5. Check the importance of various features on target variable 'y'
We are using the python xgboost model to check the feature importance.
warnings.simplefilter(action='ignore', category=UserWarning)
warnings.simplefilter(action='ignore', category=FutureWarning)
for f in ["X0", "X1", "X2", "X3", "X4", "X5", "X6", "X8"]:
lbl = preprocessing.LabelEncoder()
lbl.fit(list(train_df[f].values))
train_df[f] = lbl.transform(list(train_df[f].values))
train_y = train_df['y'].values
train_X = train_df.drop(["ID", "y"], axis=1)
def xgb_r2_score(preds, dtrain):
labels = dtrain.get_label()
return 'r2', r2_score(labels, preds)
xgb_params = {
'eta': 0.05,
'max_depth': 6,
'subsample': 0.7,
'colsample_bytree': 0.7,
'objective': 'reg:linear',
'silent': 1
}
dtrain = xgb.DMatrix(train_X, train_y, feature_names=train_X.columns.values)
model = xgb.train(dict(xgb_params, silent=0), dtrain, num_boost_round=100, feval=xgb_r2_score, maximize=True)
# plot the important features #
fig, ax = plt.subplots(figsize=(12,18))
xgb.plot_importance(model, max_num_features=50, height=0.8, ax=ax)
plt.show()
6. OrdinalEncoding of the categorical variables
Machine learning models require all input and output variables to be numeric. This means that if your data contains categorical data, you must encode it to numbers before you can fit and evaluate a model. The two most popular techniques are an Ordinal Encoding and a One-Hot Encoding.

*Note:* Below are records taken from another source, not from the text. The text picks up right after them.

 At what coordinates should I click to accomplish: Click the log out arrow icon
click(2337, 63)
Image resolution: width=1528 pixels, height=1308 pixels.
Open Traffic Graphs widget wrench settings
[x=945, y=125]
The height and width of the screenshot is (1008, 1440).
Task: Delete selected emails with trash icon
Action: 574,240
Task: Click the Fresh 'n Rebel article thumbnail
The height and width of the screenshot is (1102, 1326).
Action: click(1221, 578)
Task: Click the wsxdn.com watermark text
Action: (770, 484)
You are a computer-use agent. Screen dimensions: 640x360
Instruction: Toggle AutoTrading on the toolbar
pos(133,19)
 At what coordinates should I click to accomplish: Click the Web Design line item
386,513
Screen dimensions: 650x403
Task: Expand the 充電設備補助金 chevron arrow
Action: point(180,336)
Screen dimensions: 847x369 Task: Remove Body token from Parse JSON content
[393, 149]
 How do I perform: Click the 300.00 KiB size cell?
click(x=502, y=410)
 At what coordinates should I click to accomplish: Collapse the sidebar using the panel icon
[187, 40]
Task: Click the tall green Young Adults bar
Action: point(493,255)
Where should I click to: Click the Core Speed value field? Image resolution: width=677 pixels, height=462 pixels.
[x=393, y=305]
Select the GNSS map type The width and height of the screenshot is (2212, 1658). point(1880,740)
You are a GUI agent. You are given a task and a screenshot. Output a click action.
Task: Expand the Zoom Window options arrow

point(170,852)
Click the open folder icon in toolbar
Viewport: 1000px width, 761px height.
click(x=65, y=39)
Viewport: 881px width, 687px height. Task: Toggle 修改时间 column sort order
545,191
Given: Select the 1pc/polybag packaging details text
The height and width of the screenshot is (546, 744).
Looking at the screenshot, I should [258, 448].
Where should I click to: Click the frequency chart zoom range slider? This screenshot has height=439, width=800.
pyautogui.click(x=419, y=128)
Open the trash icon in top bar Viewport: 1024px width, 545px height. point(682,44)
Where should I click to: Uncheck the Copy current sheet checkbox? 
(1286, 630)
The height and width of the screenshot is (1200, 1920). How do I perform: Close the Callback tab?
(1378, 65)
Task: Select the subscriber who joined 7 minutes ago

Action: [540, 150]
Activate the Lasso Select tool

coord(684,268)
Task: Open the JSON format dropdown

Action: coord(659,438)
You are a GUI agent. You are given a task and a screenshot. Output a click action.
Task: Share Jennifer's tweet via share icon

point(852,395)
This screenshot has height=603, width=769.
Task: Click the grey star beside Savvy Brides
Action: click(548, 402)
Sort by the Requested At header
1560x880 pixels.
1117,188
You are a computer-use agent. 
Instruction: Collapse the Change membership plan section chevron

Ordinal encoding, which turns each label into an integer value and depicts the sequence of labels in the encoded data, is employed when the variables in the data are ordinal. Ordinal encoding converts each label into integer values and the encoded data represents the sequence of labels.
Since the variables X0-X8 are categorical, we will need to convert them into numerical to use them in different models. We are using the OrdinalEncoding for this conversion. The OrdinalEncodingFit() function identifies distinct categorical values from the input data or a user-defined list and generates the distinct categorical values along with the ordinal value for each category.
The Ordinal encoding will be done for both the Train and Test Datasets.
Ordinal_fit_output = OrdinalEncodingFit(target_column=['X0','X1','X2','X3','X4','X5','X6','X8'],
data=datadf)
Ordinal encoding transform is used on the ordinal encoding fit data to get the numerical values for the categorical values.
The OrdinalEncodingTransform() function maps the categorical value to a specified ordinal value using the OrdinalEncodingFit() function output.
ordinal_encoding_transform_out = OrdinalEncodingTransform(data = datadf,
object = Ordinal_fit_output.result,
accumulate=['ID','y']
)
df = ordinal_encoding_transform_out.result
df
7. Preparation of Data
In the below steps we are preparing the data by joining the converted categorical features and some other important features to be used in Model Training, Scoring and Evaluation
We join the converted dataframe and the important numerical features to get the final dataset which will be used for the model.
Get the output of OrdinalTransform into dataframe.
OrdTransdf = df
We join the converted dataframe and the original data to get important numerical features.
warnings.simplefilter(action='ignore', category=DeprecationWarning)
datadf=datadf.drop(columns=["X0", "X1","X2","X3","X4","X5","X6","X8"])
datadf_join = OrdTransdf.join(other = datadf, on = ["ID"], how = "left",lprefix='t1',rprefix='t2')
datadf_join=datadf_join.drop(columns=["t2_ID", "t2_y"])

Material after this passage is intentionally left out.